I will select only values of the Demographic column that equal "Total Cohort" as these data entries contain statistical information from a population that consists of every type of person at the school. Although they have a separate data entry for all the different demographic categories, I want to focus my study on all high school students, so I will select from the entire student population.

In [34]:
data["graduation"] = data["graduation"][data["graduation"]["Demographic"] == "Total Cohort"]

Finally, I will take a look at the shape of the three datasets (class_size, demographics, and graduation) before and after I reduced the number of data entries so that I can see how significantly the datasets have changed.

In [35]:
class_size_after = data["class_size"].shape[0]
demographics_after = data["demographics"].shape[0]
graduation_after = data["graduation"].shape[0]

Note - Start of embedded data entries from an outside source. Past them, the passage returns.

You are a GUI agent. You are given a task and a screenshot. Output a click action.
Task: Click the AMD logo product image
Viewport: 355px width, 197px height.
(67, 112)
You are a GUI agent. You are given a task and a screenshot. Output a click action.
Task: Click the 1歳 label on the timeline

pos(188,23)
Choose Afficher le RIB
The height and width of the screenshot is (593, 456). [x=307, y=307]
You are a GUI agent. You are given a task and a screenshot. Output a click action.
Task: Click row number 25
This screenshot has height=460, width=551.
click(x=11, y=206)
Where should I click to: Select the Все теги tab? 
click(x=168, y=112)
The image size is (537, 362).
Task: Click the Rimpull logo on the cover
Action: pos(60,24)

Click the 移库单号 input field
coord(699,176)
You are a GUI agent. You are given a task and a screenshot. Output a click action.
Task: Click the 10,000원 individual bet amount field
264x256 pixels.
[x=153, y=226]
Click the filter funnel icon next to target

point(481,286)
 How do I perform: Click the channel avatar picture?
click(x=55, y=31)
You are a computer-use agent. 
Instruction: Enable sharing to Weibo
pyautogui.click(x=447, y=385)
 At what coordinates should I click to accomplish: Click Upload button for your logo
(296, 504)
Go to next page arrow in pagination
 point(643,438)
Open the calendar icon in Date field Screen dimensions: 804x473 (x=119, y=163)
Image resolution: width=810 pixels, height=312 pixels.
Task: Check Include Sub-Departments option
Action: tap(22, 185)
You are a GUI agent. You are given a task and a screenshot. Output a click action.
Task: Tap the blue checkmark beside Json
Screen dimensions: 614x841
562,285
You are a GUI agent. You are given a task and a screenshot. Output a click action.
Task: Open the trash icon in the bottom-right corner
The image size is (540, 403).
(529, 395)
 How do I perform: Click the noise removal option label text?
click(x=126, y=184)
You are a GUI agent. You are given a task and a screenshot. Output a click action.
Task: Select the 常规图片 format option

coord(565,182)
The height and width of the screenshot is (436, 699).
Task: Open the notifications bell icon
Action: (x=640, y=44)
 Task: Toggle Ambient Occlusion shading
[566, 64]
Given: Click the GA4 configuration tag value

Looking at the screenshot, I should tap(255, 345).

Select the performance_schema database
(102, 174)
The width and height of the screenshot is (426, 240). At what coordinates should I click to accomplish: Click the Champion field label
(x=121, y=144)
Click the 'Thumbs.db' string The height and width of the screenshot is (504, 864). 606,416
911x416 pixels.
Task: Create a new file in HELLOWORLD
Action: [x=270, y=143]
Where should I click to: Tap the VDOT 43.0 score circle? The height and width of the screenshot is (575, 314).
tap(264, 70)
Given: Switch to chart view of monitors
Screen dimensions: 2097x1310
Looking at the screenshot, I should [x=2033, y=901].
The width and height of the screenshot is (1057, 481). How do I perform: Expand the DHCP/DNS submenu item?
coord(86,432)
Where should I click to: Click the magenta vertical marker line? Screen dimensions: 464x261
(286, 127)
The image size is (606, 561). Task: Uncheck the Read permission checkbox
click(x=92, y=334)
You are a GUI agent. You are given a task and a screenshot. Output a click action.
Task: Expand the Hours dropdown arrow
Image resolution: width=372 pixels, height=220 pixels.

print("The class_size dataset has been reduced from {0} rows to {1} rows.".format(class_size_before[0], class_size_after))
print("The demographics dataset has been reduced from {0} rows to {1} rows.".format(demographics_before[0], demographics_after))
print("The graduation dataset has been reduced from {0} rows to {1} rows.".format(graduation_before[0], graduation_after))


The class_size dataset has been reduced from 27611 rows to 583 rows.
The demographics dataset has been reduced from 10075 rows to 1509 rows.
The graduation dataset has been reduced from 25096 rows to 405 rows.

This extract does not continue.